This project is funded by Research Grant Council, State of the art research in artificial intelligence and ubiquitous city
About AI and ubiquitous city
AI development over the last decade has genuinely had a transformative impact on several industries. For example, AI techniques developed to play games such as Go have attracted general attention. EmBot used AI to accomplish tasks such as searching for legal precedents in patent disputes and checking for cancer in magnetic resonance images. AI has also been utilised by Netflix in its movie recommendations, Amazon’s voice assistant Alexa, and Google’s mammoth search engine. This has had a direct impact on the growth and praise—and vilification—of these companies. The sudden rise and exponential development of AI has resulted in sectors such as finance, real estate and construction ramping up progress. Staying abreast of the latest developments in the field will give academics an advantage in the search for the latest techniques in 2020 to conduct relevant research and improve teaching methods.

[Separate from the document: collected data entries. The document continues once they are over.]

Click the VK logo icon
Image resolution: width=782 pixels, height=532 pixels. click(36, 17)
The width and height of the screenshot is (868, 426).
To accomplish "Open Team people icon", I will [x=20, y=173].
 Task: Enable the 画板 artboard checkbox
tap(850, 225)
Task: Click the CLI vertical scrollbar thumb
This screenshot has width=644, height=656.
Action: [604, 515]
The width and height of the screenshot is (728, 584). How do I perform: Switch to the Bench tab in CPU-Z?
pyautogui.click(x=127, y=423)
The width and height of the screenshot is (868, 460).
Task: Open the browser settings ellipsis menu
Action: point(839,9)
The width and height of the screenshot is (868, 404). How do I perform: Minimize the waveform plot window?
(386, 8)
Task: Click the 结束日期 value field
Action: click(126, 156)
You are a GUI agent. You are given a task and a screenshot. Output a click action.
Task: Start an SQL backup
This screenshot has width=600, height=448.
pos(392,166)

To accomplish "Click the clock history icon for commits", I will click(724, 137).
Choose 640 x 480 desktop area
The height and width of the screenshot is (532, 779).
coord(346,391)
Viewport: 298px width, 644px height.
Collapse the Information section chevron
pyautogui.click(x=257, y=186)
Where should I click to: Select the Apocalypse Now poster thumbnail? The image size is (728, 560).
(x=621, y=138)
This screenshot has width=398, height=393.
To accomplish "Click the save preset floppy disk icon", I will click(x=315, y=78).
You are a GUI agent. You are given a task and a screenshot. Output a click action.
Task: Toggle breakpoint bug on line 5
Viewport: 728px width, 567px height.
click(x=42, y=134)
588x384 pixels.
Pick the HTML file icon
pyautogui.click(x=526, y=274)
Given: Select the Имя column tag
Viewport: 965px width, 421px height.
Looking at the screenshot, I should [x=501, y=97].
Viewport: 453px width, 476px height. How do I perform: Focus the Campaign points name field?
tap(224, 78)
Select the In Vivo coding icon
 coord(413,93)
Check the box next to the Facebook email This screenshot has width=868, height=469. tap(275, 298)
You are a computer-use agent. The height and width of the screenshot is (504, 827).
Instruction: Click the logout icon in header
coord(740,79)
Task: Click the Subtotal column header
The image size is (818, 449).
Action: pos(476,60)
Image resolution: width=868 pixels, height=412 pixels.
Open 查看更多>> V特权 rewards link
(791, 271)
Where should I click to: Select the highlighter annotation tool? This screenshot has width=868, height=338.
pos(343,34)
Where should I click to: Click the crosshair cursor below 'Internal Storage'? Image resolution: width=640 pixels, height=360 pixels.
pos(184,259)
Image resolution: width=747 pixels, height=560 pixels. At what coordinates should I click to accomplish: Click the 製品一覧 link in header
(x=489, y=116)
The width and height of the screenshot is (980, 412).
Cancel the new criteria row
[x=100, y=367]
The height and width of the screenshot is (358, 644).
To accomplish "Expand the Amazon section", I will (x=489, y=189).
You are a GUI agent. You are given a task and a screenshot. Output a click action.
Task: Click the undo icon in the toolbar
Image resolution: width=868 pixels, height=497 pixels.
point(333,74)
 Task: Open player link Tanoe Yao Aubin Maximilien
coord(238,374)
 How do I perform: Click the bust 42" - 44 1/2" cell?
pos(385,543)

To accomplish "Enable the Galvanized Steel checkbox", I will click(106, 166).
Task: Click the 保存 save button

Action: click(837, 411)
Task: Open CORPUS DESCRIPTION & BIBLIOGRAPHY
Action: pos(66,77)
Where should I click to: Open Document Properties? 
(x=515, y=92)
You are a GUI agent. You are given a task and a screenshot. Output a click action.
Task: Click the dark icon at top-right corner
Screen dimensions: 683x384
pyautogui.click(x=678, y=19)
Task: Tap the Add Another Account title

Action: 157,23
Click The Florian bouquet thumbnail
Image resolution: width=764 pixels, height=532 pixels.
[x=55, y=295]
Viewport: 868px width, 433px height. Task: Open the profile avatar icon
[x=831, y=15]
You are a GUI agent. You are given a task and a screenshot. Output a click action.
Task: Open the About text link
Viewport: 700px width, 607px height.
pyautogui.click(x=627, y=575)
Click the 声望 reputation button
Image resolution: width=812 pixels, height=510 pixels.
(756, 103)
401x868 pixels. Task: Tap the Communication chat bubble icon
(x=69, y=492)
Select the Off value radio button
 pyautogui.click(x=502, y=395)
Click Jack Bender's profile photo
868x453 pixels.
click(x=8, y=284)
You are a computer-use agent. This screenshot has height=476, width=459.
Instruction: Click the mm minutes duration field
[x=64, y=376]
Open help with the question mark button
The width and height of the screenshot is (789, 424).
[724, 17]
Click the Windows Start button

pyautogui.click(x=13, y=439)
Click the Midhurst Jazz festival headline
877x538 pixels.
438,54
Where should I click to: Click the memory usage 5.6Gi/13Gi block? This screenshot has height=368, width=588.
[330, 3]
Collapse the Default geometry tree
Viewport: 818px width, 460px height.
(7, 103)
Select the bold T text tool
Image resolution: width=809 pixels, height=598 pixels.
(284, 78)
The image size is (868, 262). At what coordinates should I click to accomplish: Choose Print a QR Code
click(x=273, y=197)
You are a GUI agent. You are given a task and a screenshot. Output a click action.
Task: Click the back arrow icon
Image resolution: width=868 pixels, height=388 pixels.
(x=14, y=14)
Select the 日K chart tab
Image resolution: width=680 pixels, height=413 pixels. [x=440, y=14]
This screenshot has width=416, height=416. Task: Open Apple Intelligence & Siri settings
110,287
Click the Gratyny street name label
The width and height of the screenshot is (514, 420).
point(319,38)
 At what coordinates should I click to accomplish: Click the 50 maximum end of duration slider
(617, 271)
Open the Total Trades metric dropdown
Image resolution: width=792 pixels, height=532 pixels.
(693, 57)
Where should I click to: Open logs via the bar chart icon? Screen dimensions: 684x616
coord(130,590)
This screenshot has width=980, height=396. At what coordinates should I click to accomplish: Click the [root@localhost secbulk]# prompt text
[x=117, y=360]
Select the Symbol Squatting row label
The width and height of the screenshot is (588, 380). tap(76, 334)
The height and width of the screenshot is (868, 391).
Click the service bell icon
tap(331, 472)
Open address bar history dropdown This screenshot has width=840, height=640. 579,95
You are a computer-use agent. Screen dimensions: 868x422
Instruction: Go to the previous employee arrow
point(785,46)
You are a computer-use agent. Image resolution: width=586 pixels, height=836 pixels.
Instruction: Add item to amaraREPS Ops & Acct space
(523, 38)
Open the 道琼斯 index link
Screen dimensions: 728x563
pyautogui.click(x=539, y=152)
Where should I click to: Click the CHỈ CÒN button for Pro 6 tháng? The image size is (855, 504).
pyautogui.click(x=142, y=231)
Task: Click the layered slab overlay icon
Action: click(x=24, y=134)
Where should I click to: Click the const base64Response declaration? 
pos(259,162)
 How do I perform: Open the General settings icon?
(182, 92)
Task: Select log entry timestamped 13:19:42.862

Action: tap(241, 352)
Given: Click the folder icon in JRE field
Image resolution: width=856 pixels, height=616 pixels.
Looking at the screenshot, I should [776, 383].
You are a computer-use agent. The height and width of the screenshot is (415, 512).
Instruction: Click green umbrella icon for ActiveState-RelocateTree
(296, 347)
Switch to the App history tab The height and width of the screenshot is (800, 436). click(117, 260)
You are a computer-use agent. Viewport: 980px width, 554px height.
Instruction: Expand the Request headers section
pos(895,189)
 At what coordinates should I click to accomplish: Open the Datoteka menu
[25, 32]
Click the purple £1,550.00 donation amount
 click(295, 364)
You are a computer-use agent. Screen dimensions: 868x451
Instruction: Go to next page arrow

In addition to AI, which is quite clearly picking up steam, the development of ubiquitous technology for u-city is also noteworthy. Derived from the Latin word ‘ubique’, which means ‘everywhere’, ubiquitous is the ability of existing everywhere and being everywhere at the same time’. It has been used in computer sciences in ‘ubiquitous computing’ and elaborated in connection with ‘ubiquitous community’ as the human presence and activity in physical and digital spaces. UbiCom, which marries the physical world (human and social environments) with the world of the internet, data and mobile devices, involving ambient intelligence, has begun to influence health-monitoring transportation, hospitals, education, as well as the workplace. The wide adoption of UbiCom in an “ubiquitous city” like Korea include pressure-sensitive floors in homes for the elderly that can detect when someone falls and immediately call for help. Even small smart-home devices such as the Amazon Echo or the Echo Dot and robots with AI linked with other smart home devices, sensors and actuators are embedded in the physical environment. The most common places for such devices are parking lots, but even regular smartphones come with them now. These ubiquitous devices have begun to pervade our lives on a scale hitherto unimagined.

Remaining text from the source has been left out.